Room One serves more than 400 clients annually, many of them multiple times. “That number is for folks walking into our doors for direct services or via phone,” said Kat Goering, executive director. “This does not include all of our groups like mothering groups, parenting groups and the health education and prevention work that we do in partnership with the school district.”
Room One has a staff of 13, which increases with interns and post-graduate apprentices, Edwards said.
Recognizing the impact of space restrictions on service delivery, Room One began exploring the idea of expanding a few years ago, Edwards said. “We’ve been in conversations with a private foundation about infrastructure improvements and expansion since 2018. It helped to go slowly, as we needed to really hear from community members and clients what was going to be most needed,” she said.
Grant funding
A grant from the private foundation is funding the new building construction, which will cost just under $1 million, said Goering. “There is a second phase to the project [for another building] which will eventually take the place of the older manufactured home which houses Room One now. We have a commitment from the private foundation for the second phase of the work as well,” Goering said.

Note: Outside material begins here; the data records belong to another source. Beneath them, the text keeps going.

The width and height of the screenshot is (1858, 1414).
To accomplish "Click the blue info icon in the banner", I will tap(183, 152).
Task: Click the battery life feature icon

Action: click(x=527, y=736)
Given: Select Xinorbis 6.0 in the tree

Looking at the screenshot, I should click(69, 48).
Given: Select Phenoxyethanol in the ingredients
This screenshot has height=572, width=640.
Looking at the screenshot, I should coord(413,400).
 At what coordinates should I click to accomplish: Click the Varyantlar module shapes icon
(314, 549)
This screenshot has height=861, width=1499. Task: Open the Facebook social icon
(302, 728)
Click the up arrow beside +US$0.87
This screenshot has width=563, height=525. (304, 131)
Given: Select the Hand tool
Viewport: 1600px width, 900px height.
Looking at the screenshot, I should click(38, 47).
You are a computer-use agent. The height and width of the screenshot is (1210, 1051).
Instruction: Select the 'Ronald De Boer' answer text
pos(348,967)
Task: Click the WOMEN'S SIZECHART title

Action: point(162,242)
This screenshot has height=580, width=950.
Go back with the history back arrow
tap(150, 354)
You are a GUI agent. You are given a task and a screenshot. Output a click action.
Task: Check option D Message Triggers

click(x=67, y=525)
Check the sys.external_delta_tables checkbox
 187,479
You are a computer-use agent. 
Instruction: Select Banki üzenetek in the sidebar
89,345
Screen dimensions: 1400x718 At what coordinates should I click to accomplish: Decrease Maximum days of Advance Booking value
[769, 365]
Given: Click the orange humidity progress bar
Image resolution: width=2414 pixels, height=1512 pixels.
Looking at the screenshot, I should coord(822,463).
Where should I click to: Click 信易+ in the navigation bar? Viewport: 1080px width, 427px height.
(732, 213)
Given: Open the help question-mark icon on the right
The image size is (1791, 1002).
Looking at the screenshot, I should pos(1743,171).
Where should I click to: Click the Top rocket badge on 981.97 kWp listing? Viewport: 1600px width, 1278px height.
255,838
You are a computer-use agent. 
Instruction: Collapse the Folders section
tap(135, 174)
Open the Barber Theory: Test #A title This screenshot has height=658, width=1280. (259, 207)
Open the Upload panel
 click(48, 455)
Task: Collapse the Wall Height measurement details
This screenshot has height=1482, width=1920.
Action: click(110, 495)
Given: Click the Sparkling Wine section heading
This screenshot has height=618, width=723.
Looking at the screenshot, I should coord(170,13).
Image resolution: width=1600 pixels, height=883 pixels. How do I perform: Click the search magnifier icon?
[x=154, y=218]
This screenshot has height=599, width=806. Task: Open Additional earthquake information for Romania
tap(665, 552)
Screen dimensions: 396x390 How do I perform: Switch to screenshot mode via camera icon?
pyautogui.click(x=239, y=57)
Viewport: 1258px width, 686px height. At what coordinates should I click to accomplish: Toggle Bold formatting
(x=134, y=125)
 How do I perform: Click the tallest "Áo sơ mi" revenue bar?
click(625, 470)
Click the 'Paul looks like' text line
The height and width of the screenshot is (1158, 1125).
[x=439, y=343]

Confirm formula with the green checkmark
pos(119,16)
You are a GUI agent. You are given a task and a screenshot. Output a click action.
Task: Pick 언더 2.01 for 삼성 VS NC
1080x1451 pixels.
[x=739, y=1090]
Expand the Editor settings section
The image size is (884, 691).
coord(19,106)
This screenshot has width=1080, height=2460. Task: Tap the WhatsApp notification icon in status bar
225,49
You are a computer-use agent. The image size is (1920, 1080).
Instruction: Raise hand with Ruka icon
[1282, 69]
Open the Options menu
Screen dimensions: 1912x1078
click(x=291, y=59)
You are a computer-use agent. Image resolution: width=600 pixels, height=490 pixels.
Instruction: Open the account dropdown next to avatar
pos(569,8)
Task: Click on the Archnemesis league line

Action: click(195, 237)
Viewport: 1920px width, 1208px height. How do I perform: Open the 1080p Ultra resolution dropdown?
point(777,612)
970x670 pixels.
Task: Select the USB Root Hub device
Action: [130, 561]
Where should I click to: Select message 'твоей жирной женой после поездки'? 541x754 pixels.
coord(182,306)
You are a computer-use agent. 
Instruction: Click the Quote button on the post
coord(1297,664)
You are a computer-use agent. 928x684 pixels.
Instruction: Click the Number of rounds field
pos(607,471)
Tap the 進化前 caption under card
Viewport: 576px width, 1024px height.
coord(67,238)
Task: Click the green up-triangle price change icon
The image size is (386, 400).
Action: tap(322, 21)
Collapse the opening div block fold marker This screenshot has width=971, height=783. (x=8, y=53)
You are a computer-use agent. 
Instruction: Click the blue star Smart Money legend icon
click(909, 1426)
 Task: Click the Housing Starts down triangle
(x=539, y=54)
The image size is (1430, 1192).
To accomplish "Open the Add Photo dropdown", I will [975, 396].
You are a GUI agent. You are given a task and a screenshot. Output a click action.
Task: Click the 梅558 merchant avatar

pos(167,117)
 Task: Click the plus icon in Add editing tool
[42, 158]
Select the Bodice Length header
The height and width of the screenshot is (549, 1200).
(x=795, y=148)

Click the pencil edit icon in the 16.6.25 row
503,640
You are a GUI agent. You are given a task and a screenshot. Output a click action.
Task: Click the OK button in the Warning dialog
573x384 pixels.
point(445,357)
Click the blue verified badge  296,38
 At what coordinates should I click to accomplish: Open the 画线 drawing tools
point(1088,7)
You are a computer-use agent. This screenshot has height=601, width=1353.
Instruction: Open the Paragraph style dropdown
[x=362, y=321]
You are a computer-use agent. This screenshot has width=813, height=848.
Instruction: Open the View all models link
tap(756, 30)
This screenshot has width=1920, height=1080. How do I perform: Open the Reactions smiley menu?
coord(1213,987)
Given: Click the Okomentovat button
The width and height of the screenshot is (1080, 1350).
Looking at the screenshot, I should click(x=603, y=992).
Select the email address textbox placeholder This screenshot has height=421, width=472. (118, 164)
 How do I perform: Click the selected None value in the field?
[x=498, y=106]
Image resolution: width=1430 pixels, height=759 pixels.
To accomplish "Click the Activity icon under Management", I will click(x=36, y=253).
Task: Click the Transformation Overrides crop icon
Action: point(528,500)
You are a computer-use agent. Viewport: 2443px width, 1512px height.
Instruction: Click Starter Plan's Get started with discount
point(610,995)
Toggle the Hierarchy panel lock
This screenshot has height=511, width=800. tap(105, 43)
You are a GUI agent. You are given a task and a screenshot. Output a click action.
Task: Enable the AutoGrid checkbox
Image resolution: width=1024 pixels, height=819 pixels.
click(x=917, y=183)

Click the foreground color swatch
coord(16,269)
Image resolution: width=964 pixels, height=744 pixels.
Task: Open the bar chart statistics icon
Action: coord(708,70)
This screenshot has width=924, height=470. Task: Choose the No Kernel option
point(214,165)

The new client services building will be constructed on the same property and next to the current building, facing the TwispWorks campus. The existing building will be demolished in the second phase of the project, Goering said.
Jim Salter from Blackcap Construction is general contractor for the new building, and he and Jeremy Newman from Intrinsic Design have been working on the project designs, Edwards said.
“We wanted to preserve the homey quality that is a defining feature of our current building, and honor the residential neighborhood in which we’re situated,” Edwards said. “The new building is designed to look like a home in the neighborhood. It is fully ADA-compliant with wider hallways and easier access into the building — no more stairs.”
Connecting place
“A lot of planning and careful thought has gone into the design of this building,” Goering said. “We want this space to be flexible as Room One listens and responds to the needs that surface in the community. We also want this space to be a place of connection.”
Work on lining up subcontractors and pricing materials has been underway for the past several months. “Supply chain issues aside, we hope to be moved in next spring [2023],” Edwards said.
“This groundbreaking is an exciting time at Room One,” said Goering, “as it is a moment to honor where we have come as an organization, and it also represents opportunities ahead for enhanced ways we can service the community.”
Room One, a nonprofit organization, was created in 1998 to provide teen pregnancy prevention services. It got its name from its first location — Room One of the Methow Valley Community Center.
Room One later moved to offices across the street, and then to the Lincoln Street building in 2007, which it purchased in 2014 through donations from two long-time supporters. Over the past 24 years, it has grown into a multi-faceted organization serving the Methow Valley through direct services, prevention education and advocacy for change.